Я сглотнул. Вот так поступают со всеми бобовыми большие люди. Ам, и нет больше на свете зернышка, а уж бобовое оно или нет, не важно. Такой судьбы мне не хотелось и я, положив ложку на край миски, поставил последнюю на землю.
— Что с вами? — не понял рыцарь. — Не вкусно? Вы ешьте, ешьте, пока горячее, не хорошо оставлять еду. Она когда остынет, все еще будет съедобной, но куда вкуснее, когда горячее, — я не двинулся, глядя на него и не понимая, на кой он меня откармливает. — Как ваше имя? — вновь спросил он.
— Бобовое Зернышко, — вновь ответил я.
— Еще одно? — удивился рыцарь и привстал. Он осматривал себя с тщательностью, но ничего не находил. — Где оно? — досадливо хлопая себя руками по бокам, говорил он. — Где этот маленький беглец? Где негодник? Где вы его видите?
— Нигде, — признал я. — Я Бобовое Зернышко. Меня так зовут.
— А? — в голосе рыцаря удивление смешалось с болью за все человечество и за меня вместе с ним. — Странное имя выбрал вам батюшка, — он покачал головой. — Или это прозвище?
— Имя.
— Имя? Да, что ж за странный лорд тут жил? И давно ли в наших местах так людей называют.
— Шестнадцать лет уже, — ответил я, облизываясь и глядя на недоеденную мною кашу.
— Да, видать не слишком о вас батюшка заботился. Вы ведь сынок местного хозяина?
А с чего это он взял. Неужто, моя перепачканная сажей и копотью, сияющая огромной шишкой на лбу физиономия похожа на дворянскую? Шишка! Вот что так болит на лбу. А на заду у меня что? Я покоился на свой зад и охнул, увидев, что его прикрывают графские шмотки. Даже моего не великого ума хватило, чтобы понять, почему рыцарь принял меня за дворянского сынка. Я выряжен в одежду графа с ног до головы, даже на моих ногах его видавшие виды ночные тапочки. Да, еще и меч, что я сумел чудом дотащить сюда, валяется у ног.
— Это не мои вещи, — сказал я, по-прежнему глядя на свой зад.
— Вот как, — рыцарь напрягся и подобрался. — А чьи? — его рука легла на рукоять меча.
— Графа, — честно ответил я.
— А ты кто? — уважительное «вы» сменилось на нейтральное «ты» и ему осталось совсем чуть-чуть, чтобы перейти в более привычное мне пренебрежительное «эй ты».
— Я тут. На кухне, — заблеял я, справедливо ожидая оплеухи.
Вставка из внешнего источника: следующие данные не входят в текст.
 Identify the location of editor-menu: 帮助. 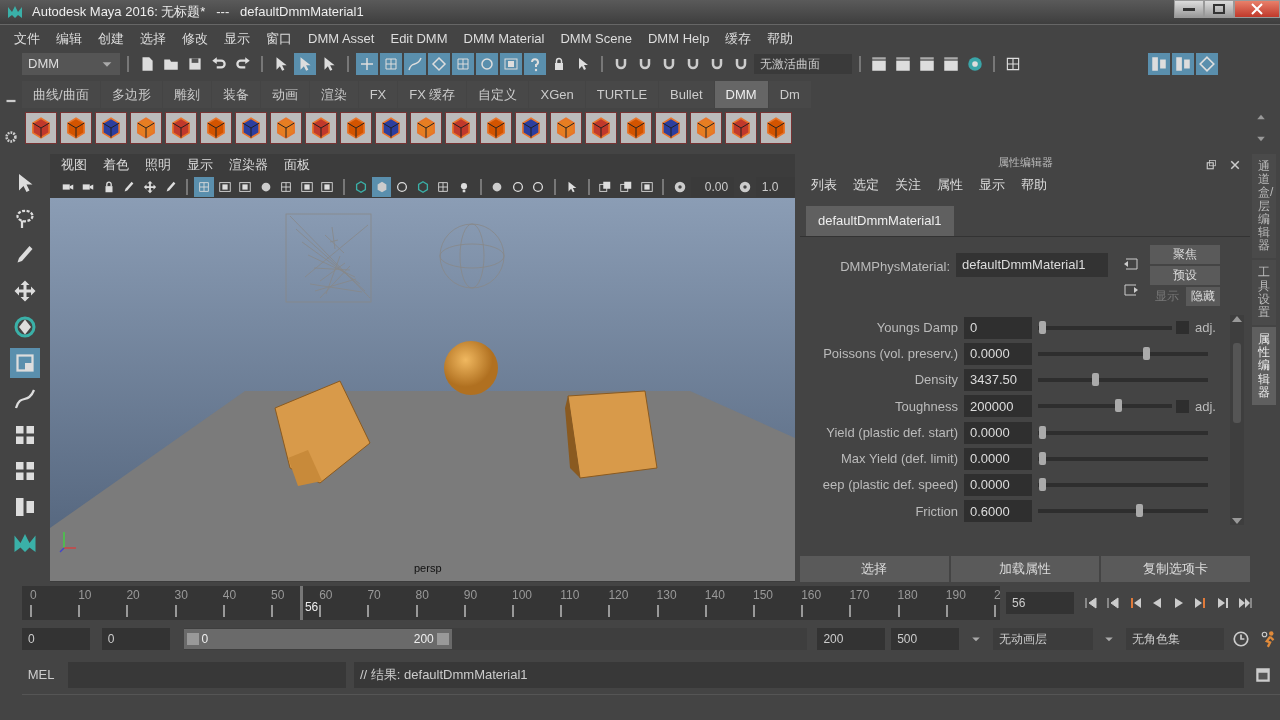
(1034, 185).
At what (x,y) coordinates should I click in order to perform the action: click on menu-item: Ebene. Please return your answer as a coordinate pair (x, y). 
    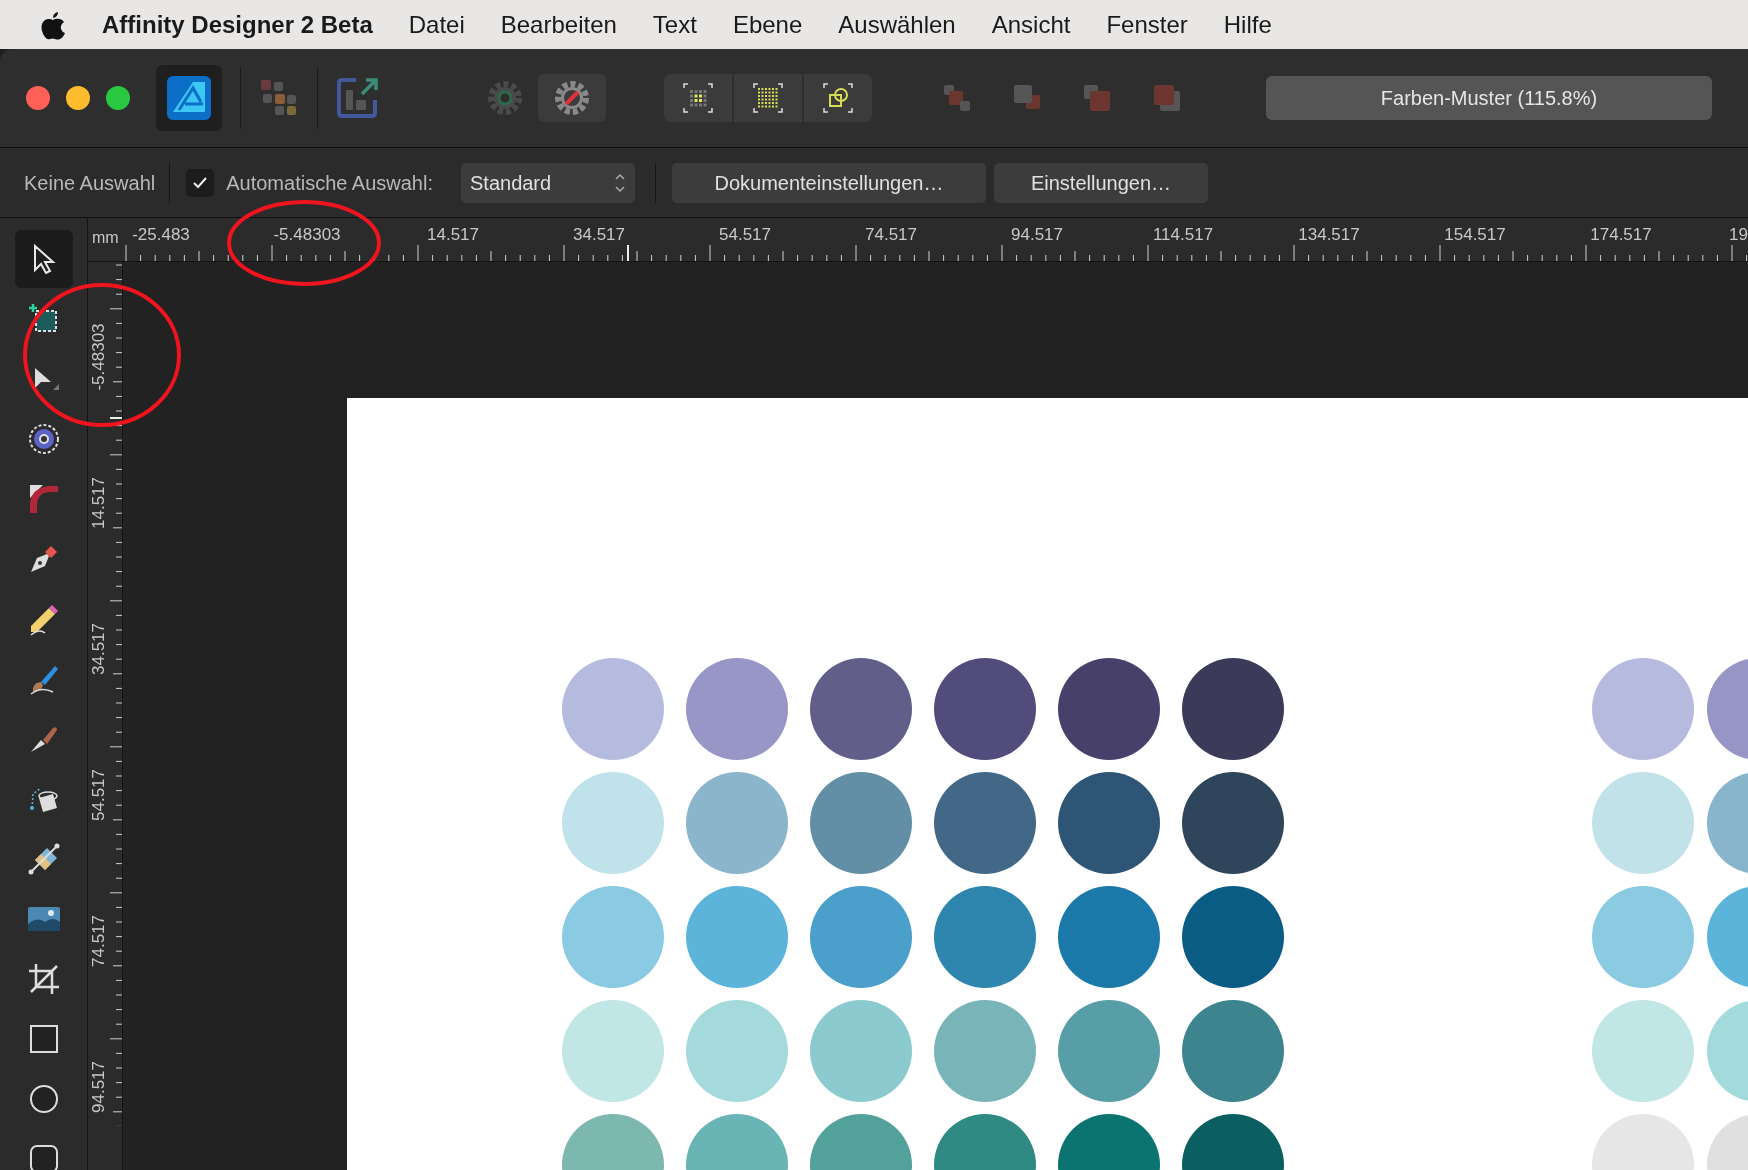
    Looking at the image, I should click on (768, 24).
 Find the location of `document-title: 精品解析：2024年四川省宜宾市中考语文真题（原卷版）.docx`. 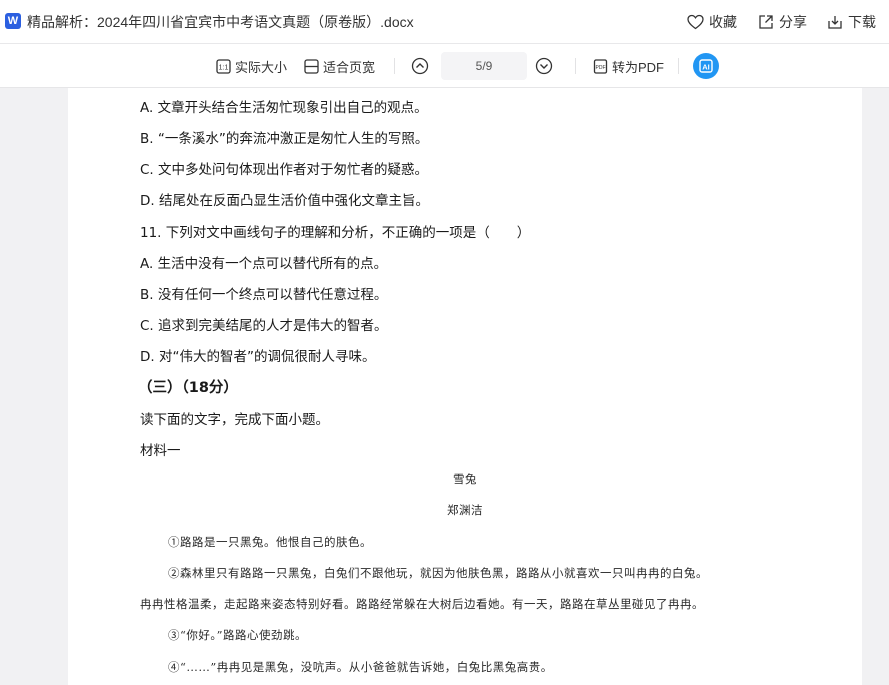

document-title: 精品解析：2024年四川省宜宾市中考语文真题（原卷版）.docx is located at coordinates (220, 22).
Голова втянулась в плечи, а из глаз сами собой брызнули слезы.
— Ну-ка, малец, успокойся и расскажи мне, что тут произошло. А начни с того, что расскажи о себе.
И я рассказал. Я рассказал все и как работал на кухне и получал вместо оплаты тумаки, и как спал за печкой, и как господин старший повар оставил меня на кухне одного, и как я справился с целым обедом, и как нашел спрятанный старшим поваром сахар, и как уснул, и как обделался. Не стал я и скрывать ничего о том, как проснулся, не забыл и о маге, что хотел сыграть какую-то шутку, пожалел о том, что не знаю какую, хотя шутки я и не очень люблю, но мне все же было интересно. О том, как очнулся в перевернутом шкафу и о том, что видел, выбираясь из подвала, я рассказывал со слезами на глазах. Когда же дошел до момента, когда забрел в сторожку я пожал плечами и замолчал. Больше сказать мне было нечего.
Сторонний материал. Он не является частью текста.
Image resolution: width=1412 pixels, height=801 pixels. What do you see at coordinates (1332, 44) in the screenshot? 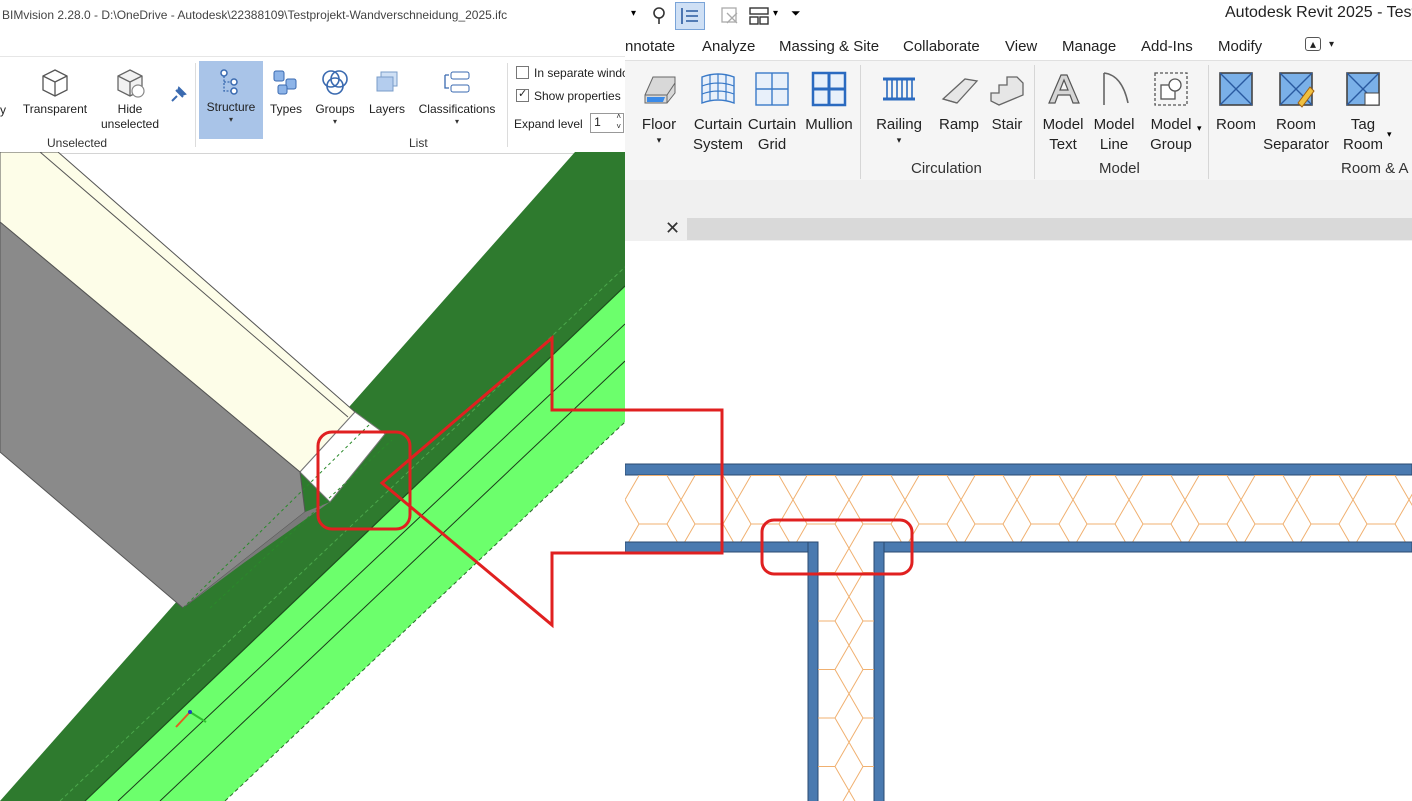
I see `ribbon-toggle-dropdown-icon: ▾` at bounding box center [1332, 44].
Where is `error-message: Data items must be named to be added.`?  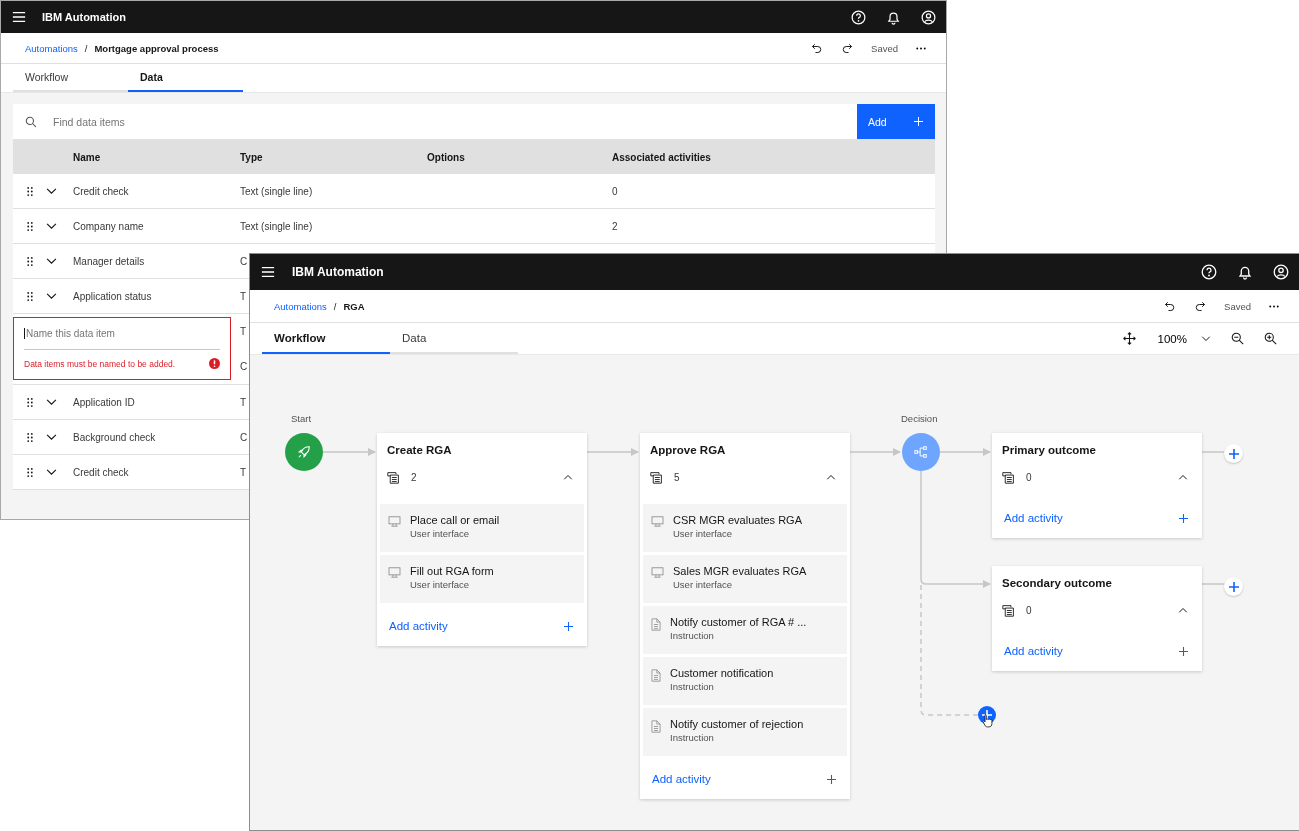
error-message: Data items must be named to be added. is located at coordinates (100, 364).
— Странно, — проговорил рыцарь. — Странно то, что люди, взявшие этот замок, покидали его в такой спешке, что забыли золото. Вон там валяются сундуки с ним. И странно то, что они так за ним и не вернулись. Ты не знаешь почему?
Я подал плечами и помотал головой. Откуда же мне знать, если я все это время пролежал в подвале под шкафом. Я даже не знаю, сколько я там пролежал.
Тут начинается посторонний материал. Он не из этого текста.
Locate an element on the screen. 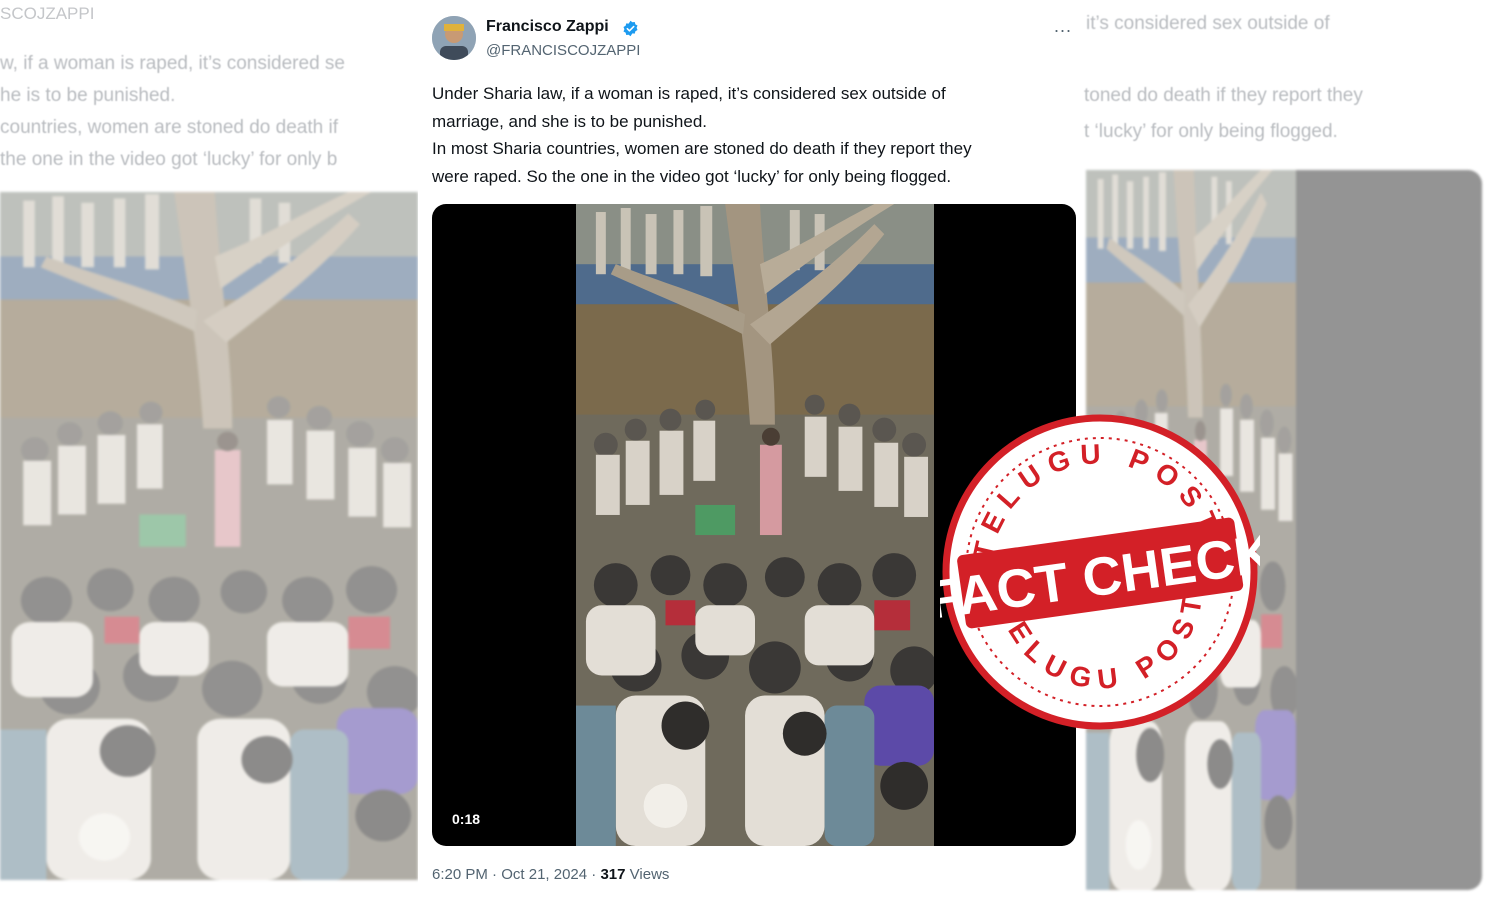 This screenshot has height=900, width=1500. faded-line-3: countries, women are stoned do death if is located at coordinates (169, 128).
— А ты значит местный кухонный дурачек, — почесав висок, уточнил рыцарь.
— Так люди говорят. Да я и сам знаю. Я не очень умен и понимаю это.
— Не очень умен, говоришь, — губы рыцаря скривились. — Однако ж ты жив, а все остальные нет. И все же странно, почему все так быстро отсюда убежали. И еще странно, то, что ты говоришь в подвале много мертвых, а тут их совсем нет. С чего бы это?
— Я не знаю, — всхлипнул я.
— Ну, ты посиди тут, — он с размаху хлопнул в миску большую ложку каши. — Перекуси пока, а я пойду, погляжу, что там внутри.
Он поднялся и ушел, а я не стал размышлять над всем этим, полностью сосредоточившись на каше.
— Дурачек, значит, — вдруг произнес смутно знакомый мужской голос. — Вот повезло, так повезло.
— Говорила же надо напугать, — голос женщины тоже был мне смутно знаком, не сам голос, его я не помнил, а вот ощущения внизу живота, которые он вызывал, еще как да.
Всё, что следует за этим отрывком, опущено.